Ad buyers question the quality of Facebook’s premium video ads
The quality of the publishers included in Facebook’s new top-shelf video ad program can vary, depending on whether an ad buyer considers National Geographic’s programming to be on par with MaxNoSleeves, a comedian with 220,000 Facebook followers known for his “dude fashion reviews.”
Facebook has begun selling video ads through a program called In-Stream Reserve. Similar to YouTube’s Google Preferred program, In-Stream Reserve puts a velvet rope around Facebook’s most prized video inventory and sells it as a standalone package. However, what Facebook considers prized programming may not match with advertisers’ expectations, especially among TV ad buyers who are accustomed to buying individual programs on linear TV and may be unfamiliar with Facebook shows like “Fear Pong” and “Truth or Drink,” which along with MaxNoSleeves are also part of In-Stream Reserve.
When Facebook pitched the program as a test earlier this year, it asked advertisers to commit to spend $750,000 over three months. The price tag has since dropped to roughly $250,000 over three months, according to two agency execs with knowledge of the matter. A Facebook spokesperson declined to comment on pricing.
Among ad buyers’ frustrations with In-Stream Reserve are the wide range of publishers and influencers that Facebook has pooled together and the relative lack of control it’s giving advertisers. Unlike with regular pre-roll and mid-roll video ads on Facebook, advertisers cannot specify which publishers they do or don’t want their ads to appear against when buying through In-Stream Reserve. Also unlike with Facebook’s regular in-stream video ads, advertisers can only target their In-Stream Reserve campaigns by the audience’s age and gender, which will be verified by Nielsen. Facebook is also offering an option to buy specific content categories of In-Stream Reserve inventory, but the only available categories at the moment are sports, entertainment and fashion/beauty, according to a Facebook spokesperson.
These limits in control leave advertisers to decide whether they are comfortable with their ads running alongside the publishers and influencers that Facebook has selected.

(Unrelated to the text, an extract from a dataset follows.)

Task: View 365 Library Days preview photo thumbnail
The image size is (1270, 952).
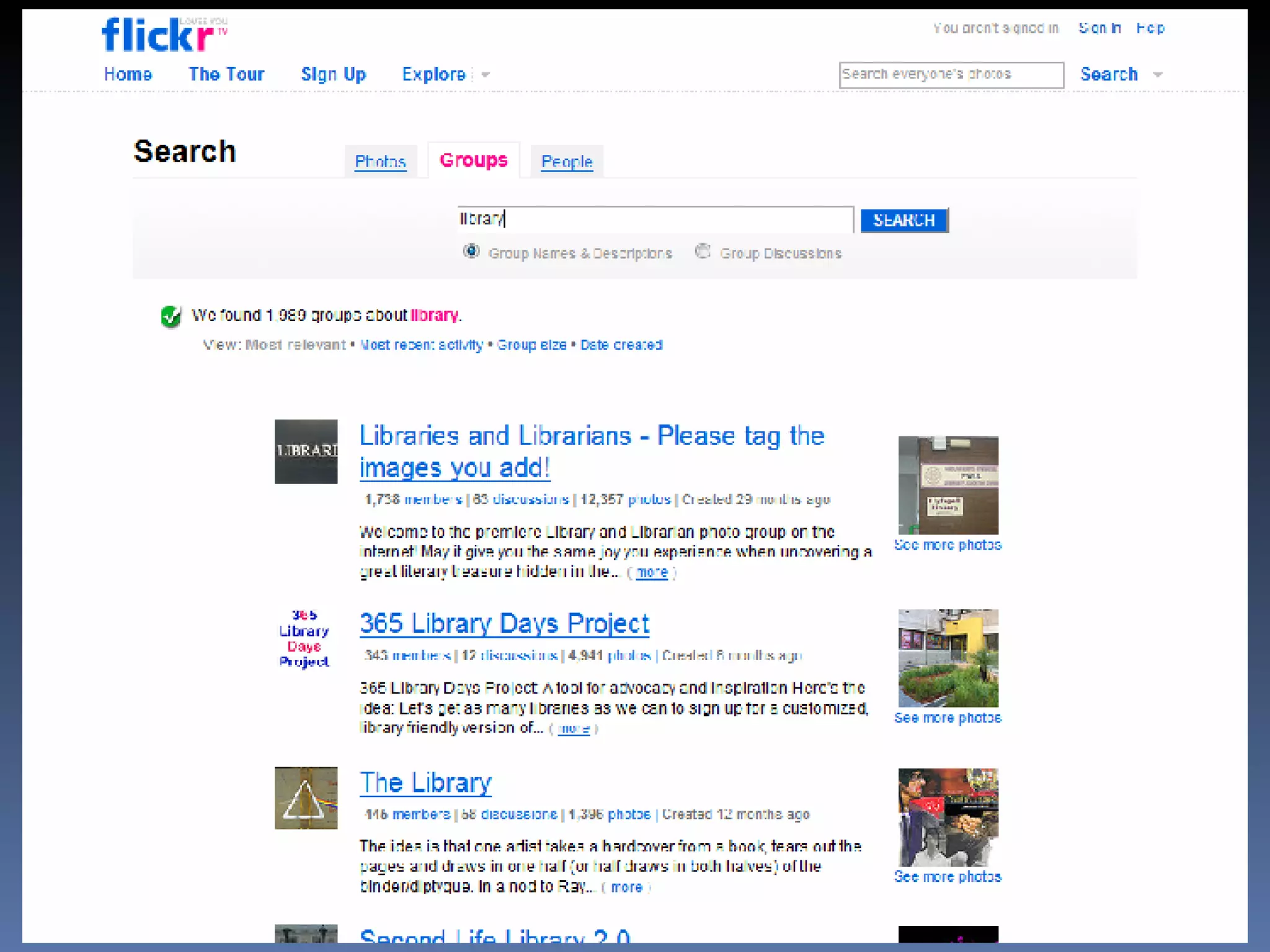Action: [948, 658]
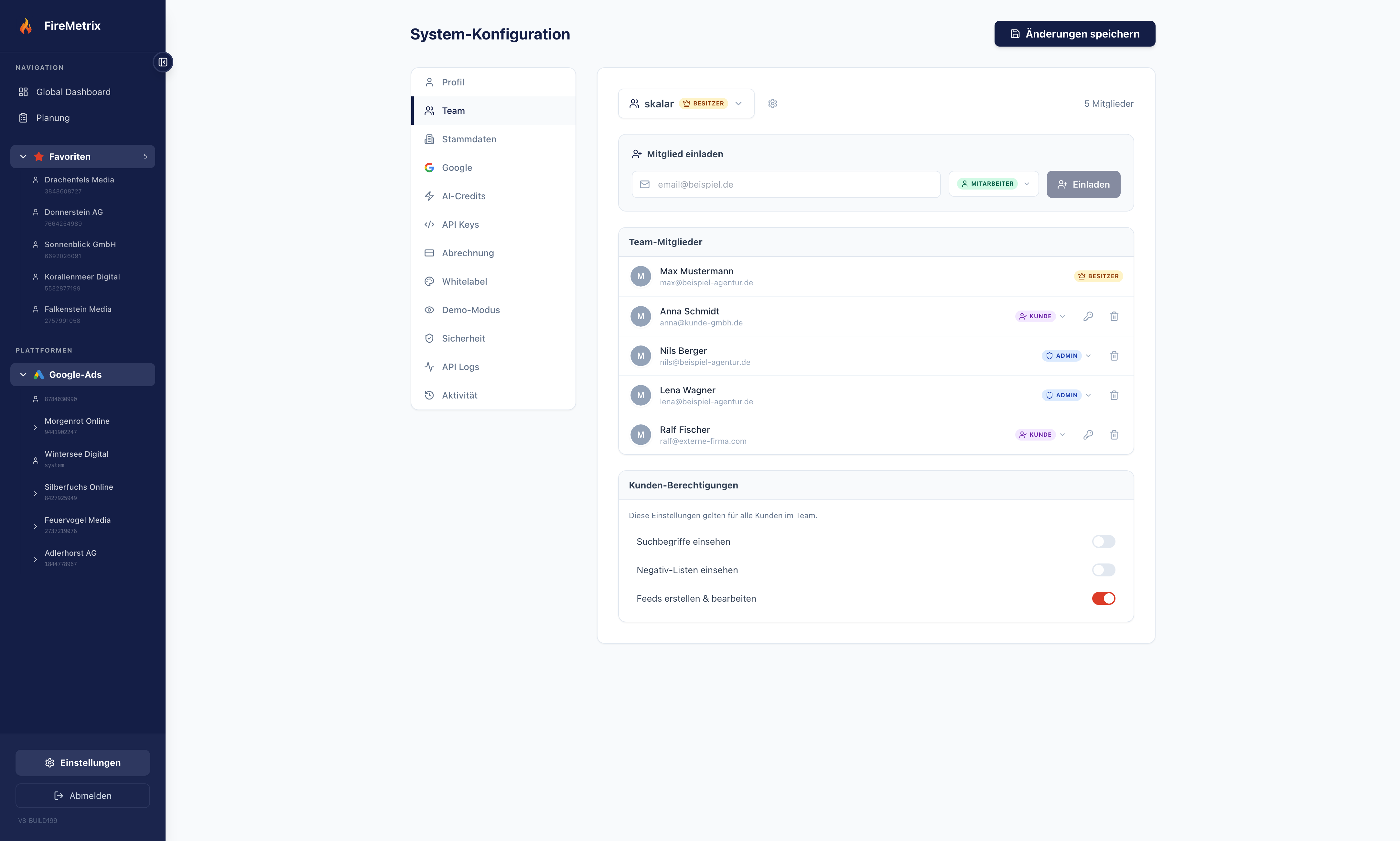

Facebook provides advertisers with the full list of publishers and influencers whose videos are included in In-Stream Reserve and updates the list each month. The list is based on factors like follower count, level of intentional viewing and engagement they receive (such as people searching for their videos on Facebook) and their level of returning viewers, according to a Facebook spokesperson.
Based on inventory lists that Facebook shared with ad buyers earlier this year, the 100-plus publishers and creators included in In-Stream Reserve ranged from major TV networks and sports leagues to traditional and digital publishers to individual influencers and even a few zoos, according to copies of two separate lists reviewed by Digiday that contain the inventory for a given month.
For example, Business Insider, CNN, Cincinnati Zoo and Botanical Garden, Conde Nast, Fremantle Media, National Geographic and Tastemade appeared on both lists. One list included the Big Ten Network, Rolling Stone and Travel + Leisure. The latter list included Vice and Jukin Media. Both lists included lesser-known influencers and publishers such as MaxNoSleeves and Jay Shetty as well as Cut, an upstart media company that has multiple Watch shows in In-Stream Reserve, such as “Fear Pong” and “Truth or Drink.” Advertisers’ lack of familiarity with the latter programming and their audiences makes buying In-Stream Reserve something of a gamble, particularly in light of the lack of targeting available.
“No idea who’s buying this,” said one agency executive after reviewing the lists.